> **Quoted passage**:

"""

In Irish mythology, Banba (modern spelling: Banbha ), daughter of Delbáeth and Ernmas of the Tuatha Dé Danann, is a matron goddess of Ireland. She was married to Mac Cuill, a grandson of the Dagda.

She was part of an important triumvirate of matron goddesses, with her sisters, Ériu and Fódla. According to Seathrún Céitinn she worshipped Macha, who is also sometimes named as a daughter of Ernmas. The two goddesses may therefore be seen as equivalent. Céitinn also refers to a tradition that Banbha was the first person to set foot in Ireland before the flood, in a variation of the legend of Cessair.

In the Tochomlad mac Miledh a hEspain i nErind: no Cath Tailten, it is related that as the Milesians were journeying through Ireland, "they met victorious Banba among her troop of faery magic hosts" on Senna Mountain, the stony mountain of Mes. A footnote identifies this site as Slieve Mish in Chorca Dhuibne, County Kerry. The soil of this region is a non-leptic podzol . If the character of Banba originated in an earth-goddess, non-leptic podzol may have been the particular earth-type of which she was the deification.

"""

> **Actions to take**:
1: Reproduce, word for word, the stretch of the passage on Banba from "In Irish mythology, Banba" through "of the Dagda.".
2: In the passage on Banba, to whom was Banba married?

> **Provided material**:
"""

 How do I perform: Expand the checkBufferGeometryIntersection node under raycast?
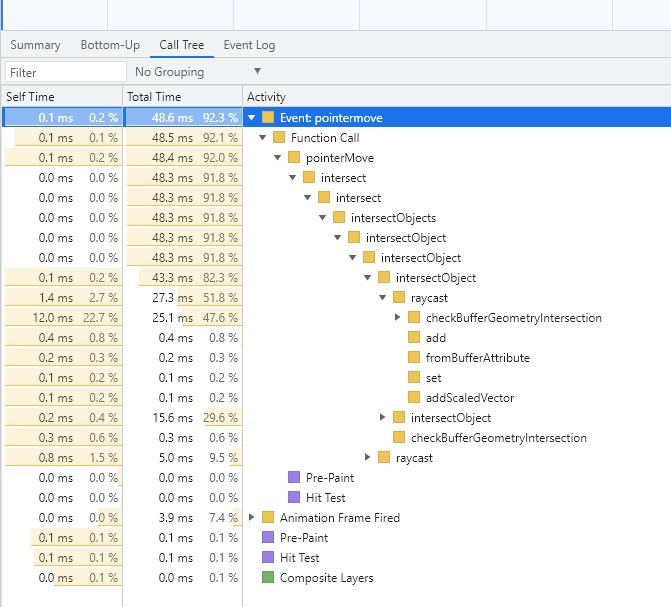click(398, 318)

"""
"""

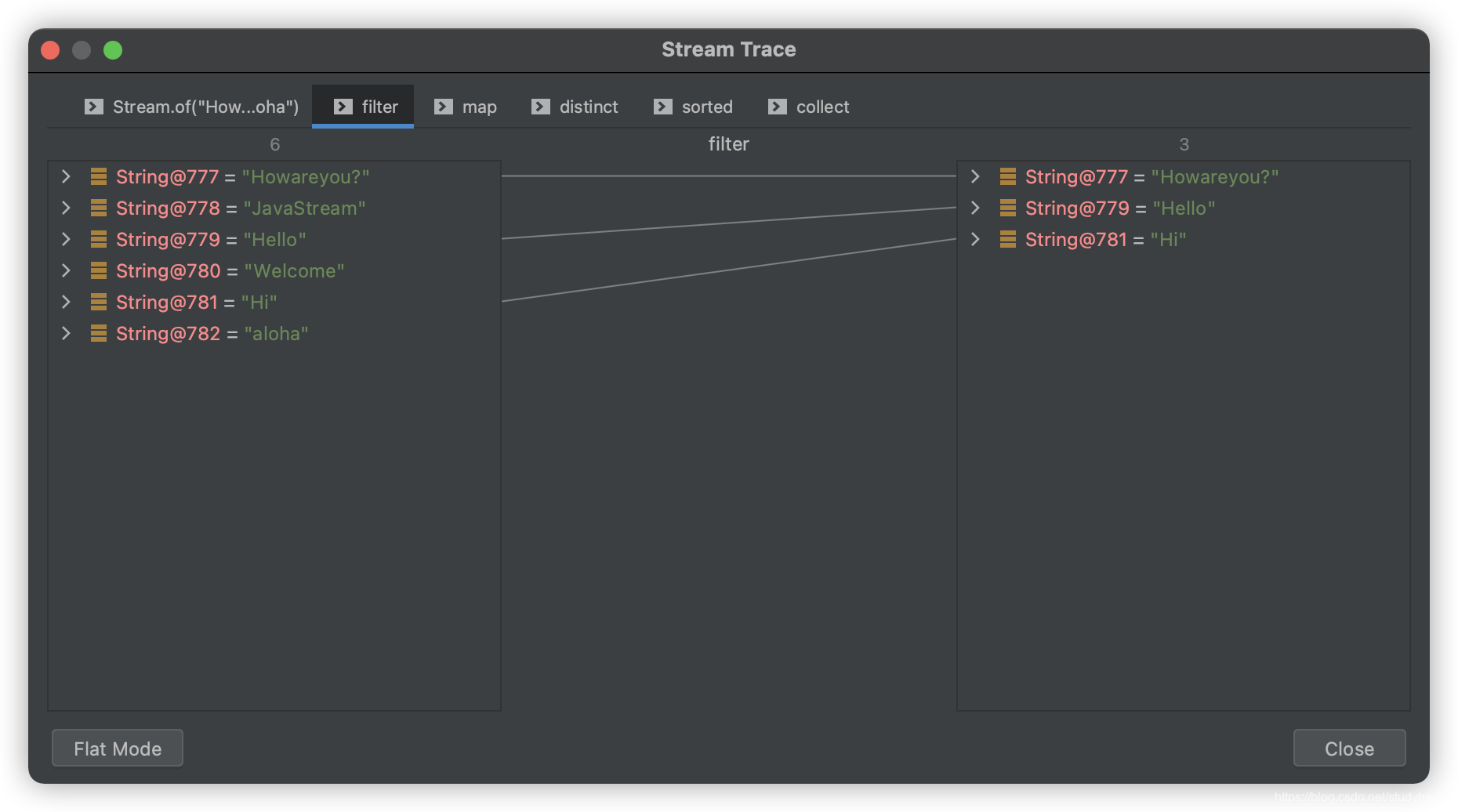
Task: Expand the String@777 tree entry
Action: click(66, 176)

"""

> **Exercise responses**:
1:
In Irish mythology, Banba (modern spelling: Banbha ), daughter of Delbáeth and Ernmas of the Tuatha Dé Danann, is a matron goddess of Ireland. She was married to Mac Cuill, a grandson of the Dagda.

2: Mac Cuill, a grandson of the Dagda.